[Lines on where targets appear]
** start **

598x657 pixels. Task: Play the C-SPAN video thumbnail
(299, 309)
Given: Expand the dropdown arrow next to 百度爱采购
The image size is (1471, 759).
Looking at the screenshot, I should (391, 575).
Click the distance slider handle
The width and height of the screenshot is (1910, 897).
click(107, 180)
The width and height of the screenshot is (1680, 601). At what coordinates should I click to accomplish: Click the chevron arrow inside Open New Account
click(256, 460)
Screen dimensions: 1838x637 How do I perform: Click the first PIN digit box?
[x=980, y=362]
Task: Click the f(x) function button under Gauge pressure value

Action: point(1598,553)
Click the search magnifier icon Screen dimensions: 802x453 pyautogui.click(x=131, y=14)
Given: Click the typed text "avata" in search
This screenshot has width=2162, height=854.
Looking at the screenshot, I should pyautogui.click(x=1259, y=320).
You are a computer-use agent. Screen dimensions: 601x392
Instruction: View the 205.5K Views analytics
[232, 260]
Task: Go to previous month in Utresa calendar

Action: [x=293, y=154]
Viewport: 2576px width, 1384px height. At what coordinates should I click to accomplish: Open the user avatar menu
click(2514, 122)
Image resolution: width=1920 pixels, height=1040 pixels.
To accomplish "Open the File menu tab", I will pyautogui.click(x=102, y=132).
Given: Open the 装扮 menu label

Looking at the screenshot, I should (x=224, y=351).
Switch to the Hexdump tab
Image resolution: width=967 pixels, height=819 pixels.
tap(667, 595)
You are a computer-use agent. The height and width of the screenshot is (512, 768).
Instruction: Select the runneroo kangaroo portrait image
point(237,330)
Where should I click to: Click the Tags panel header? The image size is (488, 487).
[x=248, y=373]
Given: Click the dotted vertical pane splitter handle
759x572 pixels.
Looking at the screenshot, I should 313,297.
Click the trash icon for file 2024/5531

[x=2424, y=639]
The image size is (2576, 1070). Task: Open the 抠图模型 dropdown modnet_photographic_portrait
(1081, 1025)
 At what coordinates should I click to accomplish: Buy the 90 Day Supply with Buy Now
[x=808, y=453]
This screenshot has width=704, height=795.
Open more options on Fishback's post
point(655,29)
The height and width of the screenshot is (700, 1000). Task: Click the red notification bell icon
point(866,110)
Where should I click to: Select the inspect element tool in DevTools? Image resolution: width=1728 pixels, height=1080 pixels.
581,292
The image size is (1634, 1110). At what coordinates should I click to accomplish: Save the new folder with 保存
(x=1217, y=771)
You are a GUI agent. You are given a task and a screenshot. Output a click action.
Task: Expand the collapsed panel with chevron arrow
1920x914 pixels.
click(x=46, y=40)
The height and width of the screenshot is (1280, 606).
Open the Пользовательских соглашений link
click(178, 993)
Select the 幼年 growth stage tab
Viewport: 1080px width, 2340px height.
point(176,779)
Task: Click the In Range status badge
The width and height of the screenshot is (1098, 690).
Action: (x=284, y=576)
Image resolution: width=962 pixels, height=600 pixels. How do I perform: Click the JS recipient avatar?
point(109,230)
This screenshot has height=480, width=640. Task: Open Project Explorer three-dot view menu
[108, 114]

** end **

» Stated goal: Render the lines above as a Markdown table with two columns, No. and Line, numbering each row and omitting any blank lines.

» Finished exercise:
| No. | Line |
|---|---|
| 1 | 598x657 pixels. Task: Play the C-SPAN video thumbnail |
| 2 | (299, 309) |
| 3 | Given: Expand the dropdown arrow next to 百度爱采购 |
| 4 | The image size is (1471, 759). |
| 5 | Looking at the screenshot, I should (391, 575). |
| 6 | Click the distance slider handle |
| 7 | The width and height of the screenshot is (1910, 897). |
| 8 | click(107, 180) |
| 9 | The width and height of the screenshot is (1680, 601). At what coordinates should I click to accomplish: Click the chevron arrow inside Open New Account |
| 10 | click(256, 460) |
| 11 | Screen dimensions: 1838x637 How do I perform: Click the first PIN digit box? |
| 12 | [x=980, y=362] |
| 13 | Task: Click the f(x) function button under Gauge pressure value |
| 14 | Action: point(1598,553) |
| 15 | Click the search magnifier icon Screen dimensions: 802x453 pyautogui.click(x=131, y=14) |
| 16 | Given: Click the typed text "avata" in search |
| 17 | This screenshot has width=2162, height=854. |
| 18 | Looking at the screenshot, I should pyautogui.click(x=1259, y=320). |
| 19 | You are a computer-use agent. Screen dimensions: 601x392 |
| 20 | Instruction: View the 205.5K Views analytics |
| 21 | [232, 260] |
| 22 | Task: Go to previous month in Utresa calendar |
| 23 | Action: [x=293, y=154] |
| 24 | Viewport: 2576px width, 1384px height. At what coordinates should I click to accomplish: Open the user avatar menu |
| 25 | click(2514, 122) |
| 26 | Image resolution: width=1920 pixels, height=1040 pixels. |
| 27 | To accomplish "Open the File menu tab", I will pyautogui.click(x=102, y=132). |
| 28 | Given: Open the 装扮 menu label |
| 29 | Looking at the screenshot, I should (x=224, y=351). |
| 30 | Switch to the Hexdump tab |
| 31 | Image resolution: width=967 pixels, height=819 pixels. |
| 32 | tap(667, 595) |
| 33 | You are a computer-use agent. The height and width of the screenshot is (512, 768). |
| 34 | Instruction: Select the runneroo kangaroo portrait image |
| 35 | point(237,330) |
| 36 | Where should I click to: Click the Tags panel header? The image size is (488, 487). |
| 37 | [x=248, y=373] |
| 38 | Given: Click the dotted vertical pane splitter handle |
| 39 | 759x572 pixels. |
| 40 | Looking at the screenshot, I should 313,297. |
| 41 | Click the trash icon for file 2024/5531 |
| 42 | [x=2424, y=639] |
| 43 | The image size is (2576, 1070). Task: Open the 抠图模型 dropdown modnet_photographic_portrait |
| 44 | (1081, 1025) |
| 45 |  At what coordinates should I click to accomplish: Buy the 90 Day Supply with Buy Now |
| 46 | [x=808, y=453] |
| 47 | This screenshot has width=704, height=795. |
| 48 | Open more options on Fishback's post |
| 49 | point(655,29) |
| 50 | The height and width of the screenshot is (700, 1000). Task: Click the red notification bell icon |
| 51 | point(866,110) |
| 52 | Where should I click to: Select the inspect element tool in DevTools? Image resolution: width=1728 pixels, height=1080 pixels. |
| 53 | 581,292 |
| 54 | The image size is (1634, 1110). At what coordinates should I click to accomplish: Save the new folder with 保存 |
| 55 | (x=1217, y=771) |
| 56 | You are a GUI agent. You are given a task and a screenshot. Output a click action. |
| 57 | Task: Expand the collapsed panel with chevron arrow |
| 58 | 1920x914 pixels. |
| 59 | click(x=46, y=40) |
| 60 | The height and width of the screenshot is (1280, 606). |
| 61 | Open the Пользовательских соглашений link |
| 62 | click(178, 993) |
| 63 | Select the 幼年 growth stage tab |
| 64 | Viewport: 1080px width, 2340px height. |
| 65 | point(176,779) |
| 66 | Task: Click the In Range status badge |
| 67 | The width and height of the screenshot is (1098, 690). |
| 68 | Action: (x=284, y=576) |
| 69 | Image resolution: width=962 pixels, height=600 pixels. How do I perform: Click the JS recipient avatar? |
| 70 | point(109,230) |
| 71 | This screenshot has height=480, width=640. Task: Open Project Explorer three-dot view menu |
| 72 | [108, 114] |